This year will likely mark a return to more normal levels of home-price growth from the highs of 2020, according to a new report from Arch Mortgage Insurance Company (Arch MI).

In its latest report, Arch MI said it expects rates to continue to rise, while the “unprecedented” demand for housing driven by the COVID-19 pandemic “will probably decline over the year.”

Read more: Arch MI updates RateStar tool

Additionally, Arch MI identified three key factors that it says should counter rising mortgage rates putting too much pressure on the housing market – a massive undersupply of existing homes for sale; new construction still below the levels prior to the Great Recession; and the Millennial cohort, the largest demographic group in the country, being at “prime homebuying age.”

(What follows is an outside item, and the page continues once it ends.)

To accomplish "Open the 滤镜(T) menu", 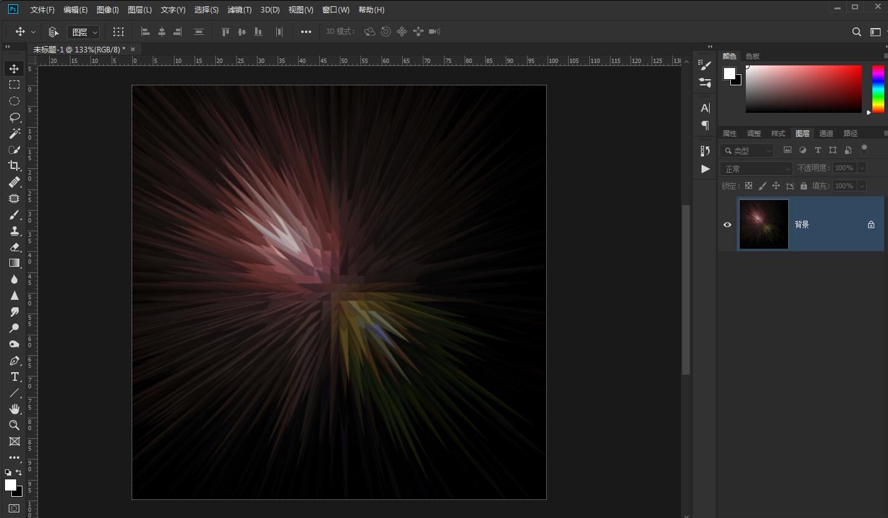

“Consequently, a much more likely outcome of rising rates would be something akin to a replay of 2018, with rising rates combining with pandemic-driven housing demand subsiding to push down sales,” Arch MI said in its report. “If this were to play out, we could expect a slow return to long-term average levels of affordability, a slow movement back towards a more balanced supply and demand dynamic, and a moderation in home-price growth.”

“While home price growth was incredibly strong in 2020, historically low mortgage rates have meant that affordability was not stretched to the same extent for median-income homebuyers in large parts of the country,” said Rob Hardie, head of data analytics at Arch’s mortgage group. “However, with interest rates ticking up to start off 2021, the question naturally arises as to what this will do to affordability and how it will impact the housing market. We believe we have seen this before in 2018, and if 2021 plays out in the same way it would be a satisfactory outcome.”